Not for me, and it wasn't something I was taught.


----------



## Lovemytruck (Jul 3, 2012)

A couple of thoughts...

When I was in the depths of limbo, ALL other women looked pretty good. I can't remember if you are still in R or have you gone to D?

Second though; discover the traits that she has that make her attractive. When you are ready to date, seek those qualities. There are MANY decent women. Many of the decent ones are single. Your task is to find a single one.

Does she have a sister? LOL!


----------



## xakulax (Feb 9, 2014)

Speaking solely from the point of view of a guy who has never been married I can say yes I have been attracted to a few married women but I would never cross that line for a multitude of personal reasons.


----------



## lifeistooshort (Mar 17, 2013)

staystrong said:


> Could you imagine being someone's third or fourth spouse?
> 
> At that point you must just be thinking "let's enjoy it while it lasts".



Ha ha, funny you'd say that. I used to work with a guy with whom I had a lot of mutual attraction. We kept boundaries, but once in a while we'd go for a lunch time run, and I learned that he'd been married 3 times. When I asked him what happened I learned that none of the divorces were his fault. At the time he was dating the lady who would become number four, and I thought just what you said. Such a nice, smart guy and super hot but a personal train wreck. The more I learned about him the more I realized I'd never get involved with him even if we were both single. Good luck to her, that's all I can say. He left the company so I don't know what happened
_Posted via Mobile Device_


----------



## phillybeffandswiss (Jan 20, 2013)

staystrong said:


> It's not unique to BS's and yes I was attracted to MWs when I was married as well.
> 
> It's a different sort of sin when you're a BS. You know how much pain it causes so there's an uneasiness. When I was married, there was no uneasiness. I would just go home to my loving wife. When single, there's more u


See, this is the problem whether it is religion, media or your own upbringing. Sorry, I don't believe attraction is a Sin in and of itself. People are attracted to each other, REGARDLESS of their marital situation or gender in many cases. It's how you act that makes it fine or terrible.. I don't know how many women, over a few decades, I have found attractive or been attracted to. It's pretty much out of sight out of mind.


----------



## Q tip (Apr 15, 2014)

Wot the heck are you doing alone with someone else's wife on a hike.

If you get feelings this way, you need to understand yourself and never put yourself in a situation like this. Its not you I worry about, it's the innocent woman, her H and family you put at risk.
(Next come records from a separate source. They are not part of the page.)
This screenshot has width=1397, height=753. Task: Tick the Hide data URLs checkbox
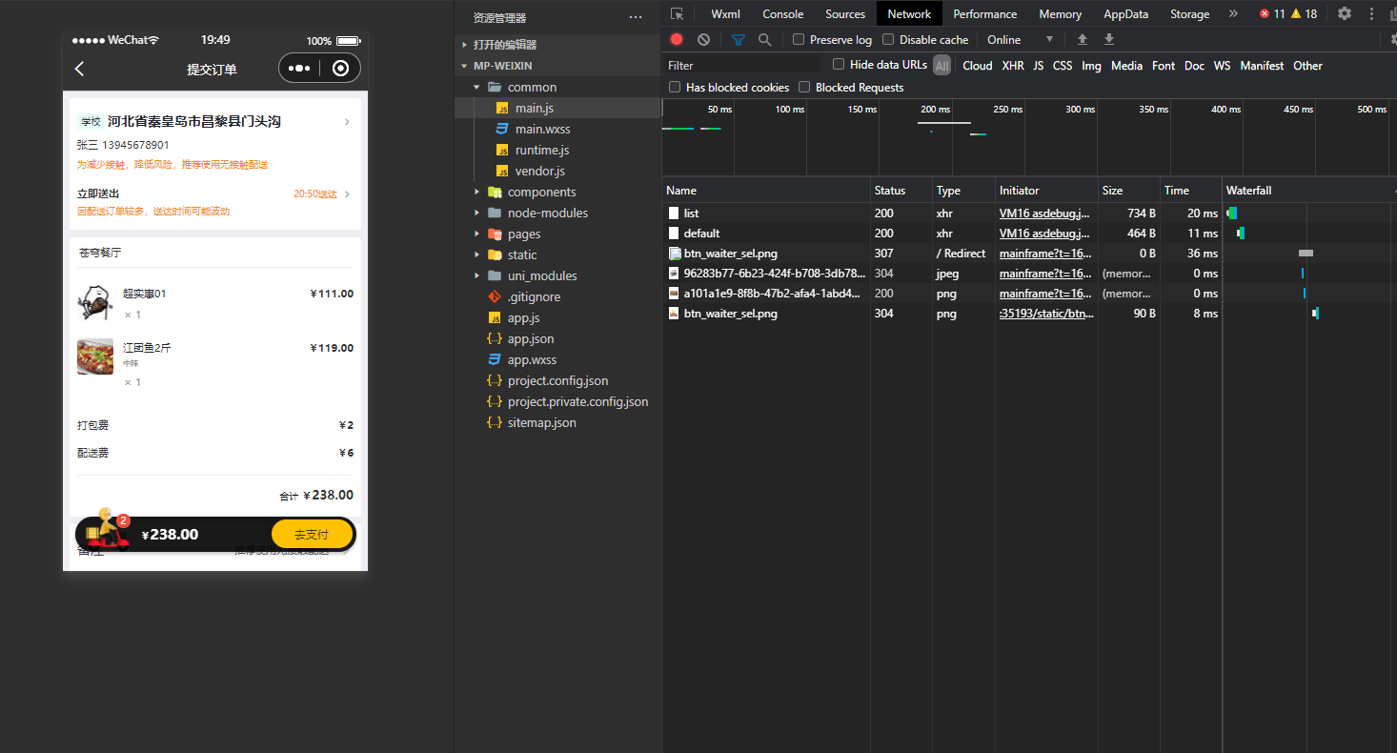(839, 65)
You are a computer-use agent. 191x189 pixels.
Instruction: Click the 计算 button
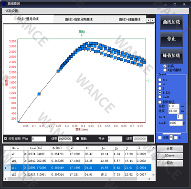pyautogui.click(x=170, y=148)
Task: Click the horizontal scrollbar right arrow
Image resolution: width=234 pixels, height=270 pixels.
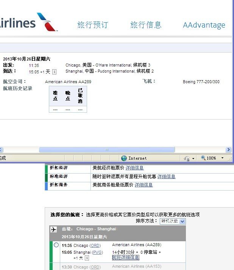Action: [228, 150]
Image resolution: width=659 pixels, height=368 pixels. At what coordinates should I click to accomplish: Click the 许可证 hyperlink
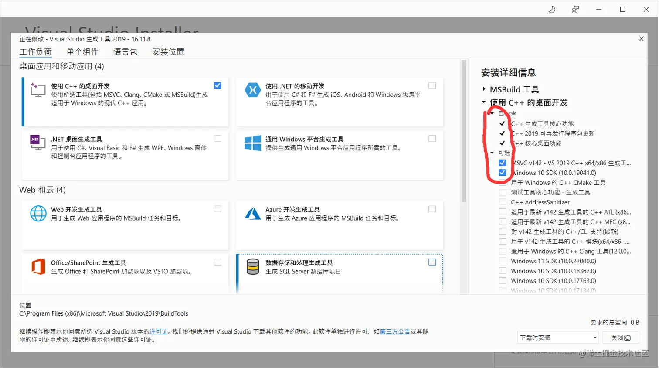158,331
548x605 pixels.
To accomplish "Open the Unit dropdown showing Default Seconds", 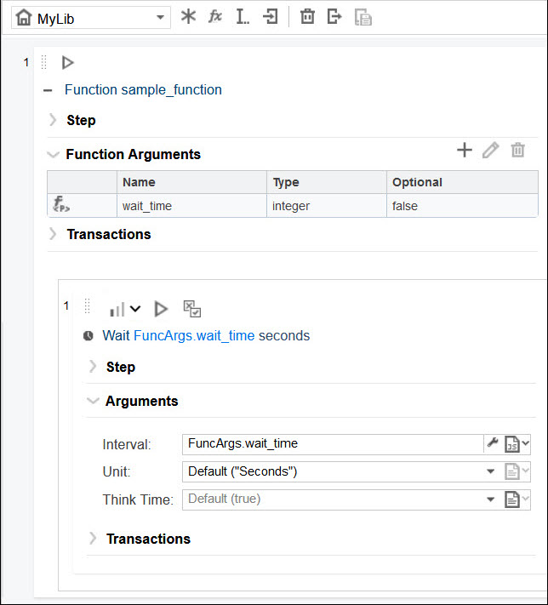I will (x=490, y=471).
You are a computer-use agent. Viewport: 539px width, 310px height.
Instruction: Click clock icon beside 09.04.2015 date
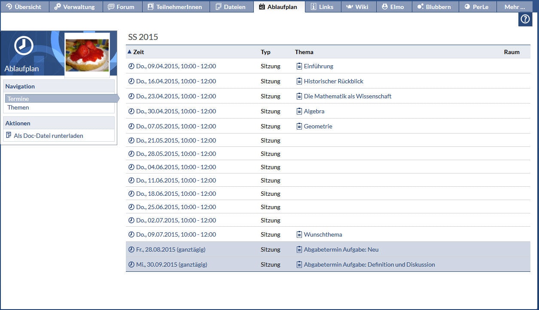[x=131, y=66]
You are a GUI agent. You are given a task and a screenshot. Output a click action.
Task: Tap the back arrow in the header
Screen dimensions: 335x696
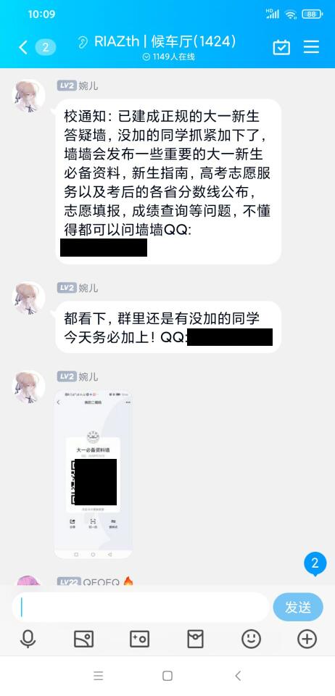pyautogui.click(x=23, y=47)
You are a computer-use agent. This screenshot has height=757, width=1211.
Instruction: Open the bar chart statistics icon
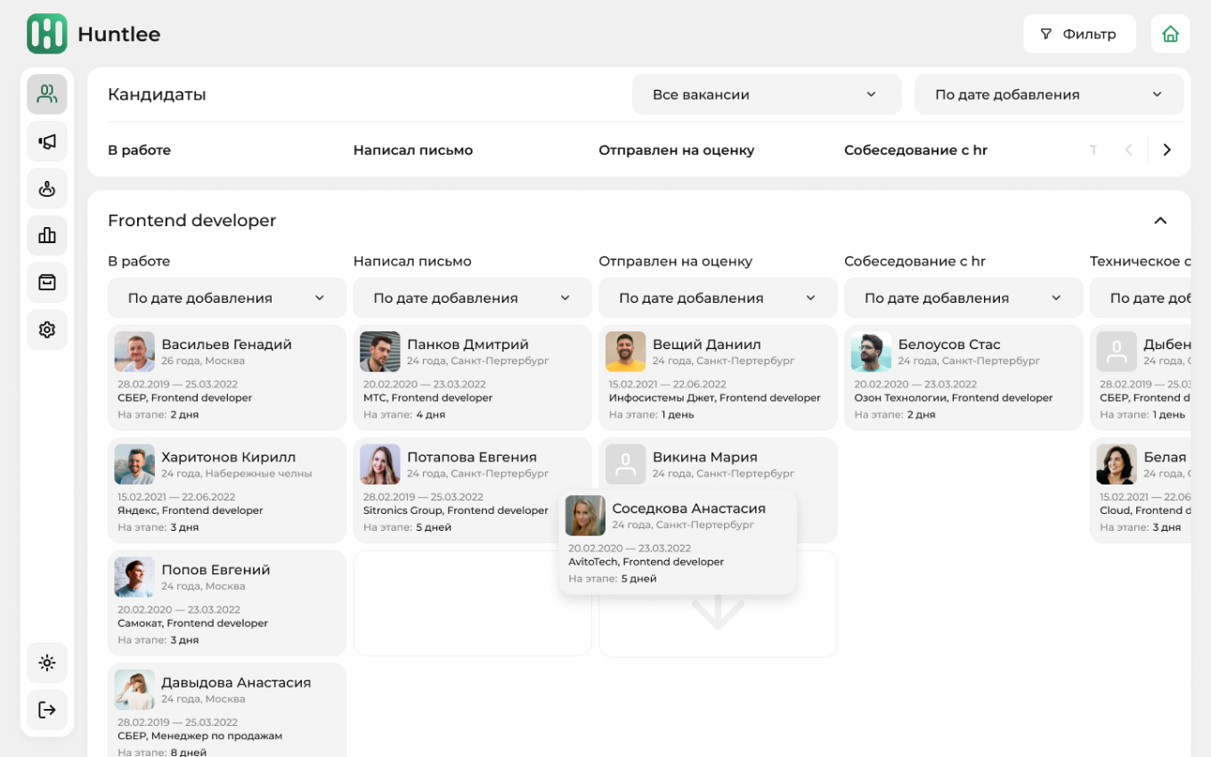tap(47, 235)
And no, you cannot babysit my kids either.

Ok, I am making a point here. I only hope you're getting the point.


----------



## Racer (Sep 24, 2009)

Maybe my brain working a bit hard, but I have wondered… Those of us who tried R all had to reach the same conclusion; Infidelity is not a dealbreaker. We’re a bit more morally flexible…. 

We learn a lot as BS’s… It is a dark hole indeed of thoughts: Knowledge and experiences we otherwise may never have even considered.
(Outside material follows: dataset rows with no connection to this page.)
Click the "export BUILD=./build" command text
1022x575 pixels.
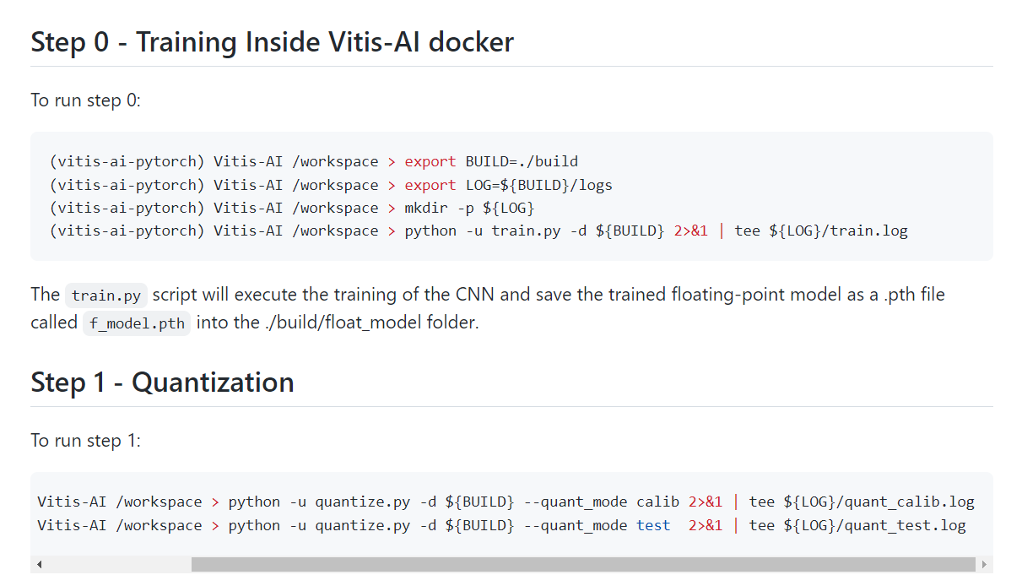pyautogui.click(x=491, y=161)
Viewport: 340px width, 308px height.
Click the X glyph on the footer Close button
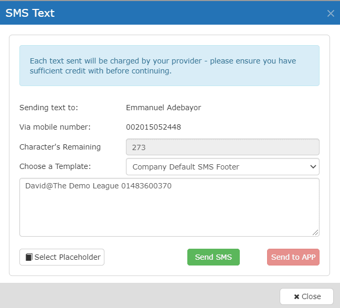[x=296, y=296]
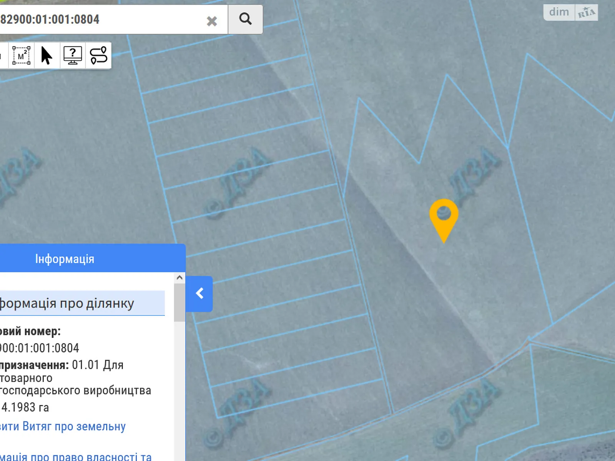Click the RIA badge in the top-right logo
Viewport: 615px width, 461px height.
tap(586, 13)
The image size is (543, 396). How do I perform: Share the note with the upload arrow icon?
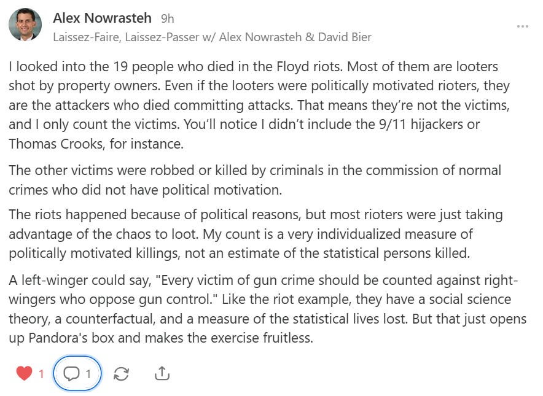tap(162, 373)
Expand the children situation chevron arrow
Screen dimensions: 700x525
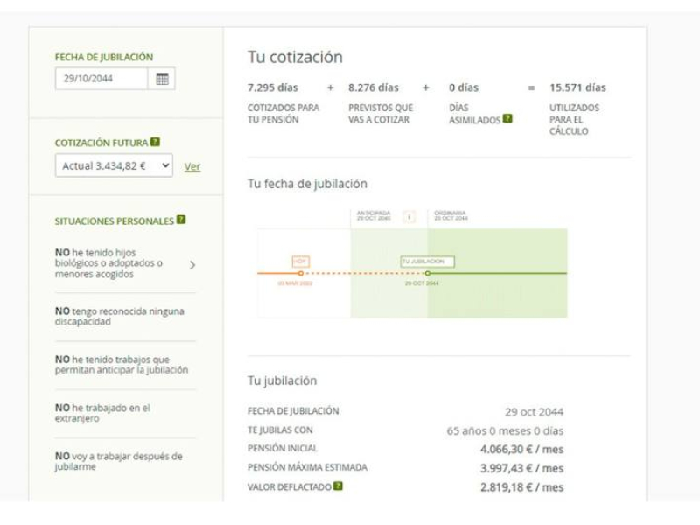pos(193,264)
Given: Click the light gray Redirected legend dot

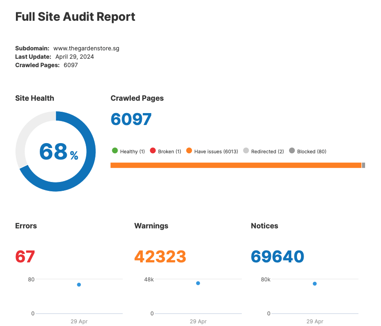Looking at the screenshot, I should click(246, 151).
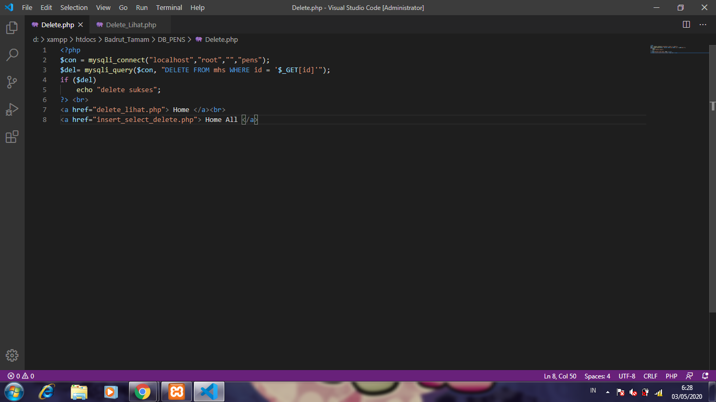Image resolution: width=716 pixels, height=402 pixels.
Task: Select PHP language mode in status bar
Action: (671, 376)
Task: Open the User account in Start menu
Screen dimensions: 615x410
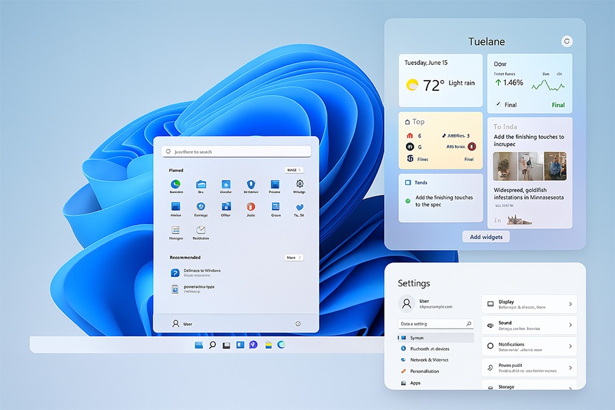Action: [182, 324]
Which is why I don’t. It would be so very easy…. That scares me about myself and actually keeps me on guard if that makes any sense. I know I’m hurt and weak. I don’t want to share it with others who can hopefully hold onto their fantasy version of “the one”, “true love”, and more vomit I had ripped out violently by the one I loved the most. So instead I stare at young lovers and feel envious; Poor delusional souls that they are. I remember being like that once….


----------



## Cubby (Mar 28, 2012)

All of us are occasionally attracted to married people. That's why I don't spend lengthy one on one time with other women. Like going on hikes, for example.
_Posted via Mobile Device_


----------



## Pepper123 (Nov 27, 2012)

The same way that it takes two people with solid boundaries to maintain the integrity of the marriage, it takes solid boundaries in a male / female friendship to keep things platonic. 

If either person in the situation lets their guard down ever - whether they have bad boundaries in general, or are just having an off day...you have an exposure of risk. I would hope that anyone that is married and has been experiencing issues in their M would have the gumption to stay away from anyone they are even the slightest bit attracted to... But obviously that doesn't always happen. 
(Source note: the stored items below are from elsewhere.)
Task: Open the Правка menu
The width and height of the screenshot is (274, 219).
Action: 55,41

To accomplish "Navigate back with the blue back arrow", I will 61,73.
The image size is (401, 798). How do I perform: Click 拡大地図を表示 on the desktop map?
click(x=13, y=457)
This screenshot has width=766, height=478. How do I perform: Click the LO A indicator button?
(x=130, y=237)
I really think a lot of in the end boils down to some people being more self-aware than others. I would venture to guess that most people that are even involved in an A said at one point that it was simply not something they would be capable of. 

But then consider that statistic I have seen so many times that shows that the majority of people WOULD cheat if they knew that they would never get caught... so it isn't integrity, so much as fear that keeps most people faithful. And in all honesty, I don't think that is enough for many when they are faced with temptation.


----------



## Harken Banks (Jun 12, 2012)

Maybe it's semantics, but I think there may be a difference between seeing someone and noting that they are attractive and being attracted to them. Maybe a false distinction, but one that has been effortless to maintain. The idea of any kind of sexual interaction, innuendo, or suggestion with any of the married women I know is . . . just yuck. I'm not a prude. It's just there is something there that is like kissing your sister.


----------



## staystrong (Sep 15, 2012)

Q tip said:


> Wot the heck are you doing alone with someone else's wife on a hike.
> 
> If you get feelings this way, you need to understand yourself and never put yourself in a situation like this. Its not you I worry about, it's the innocent woman, her H and family you put at risk.
> 
> ...


Uhm.. not sure how babysitting anyone's kids is relevant. We're talking about an adult male with an adult female here. 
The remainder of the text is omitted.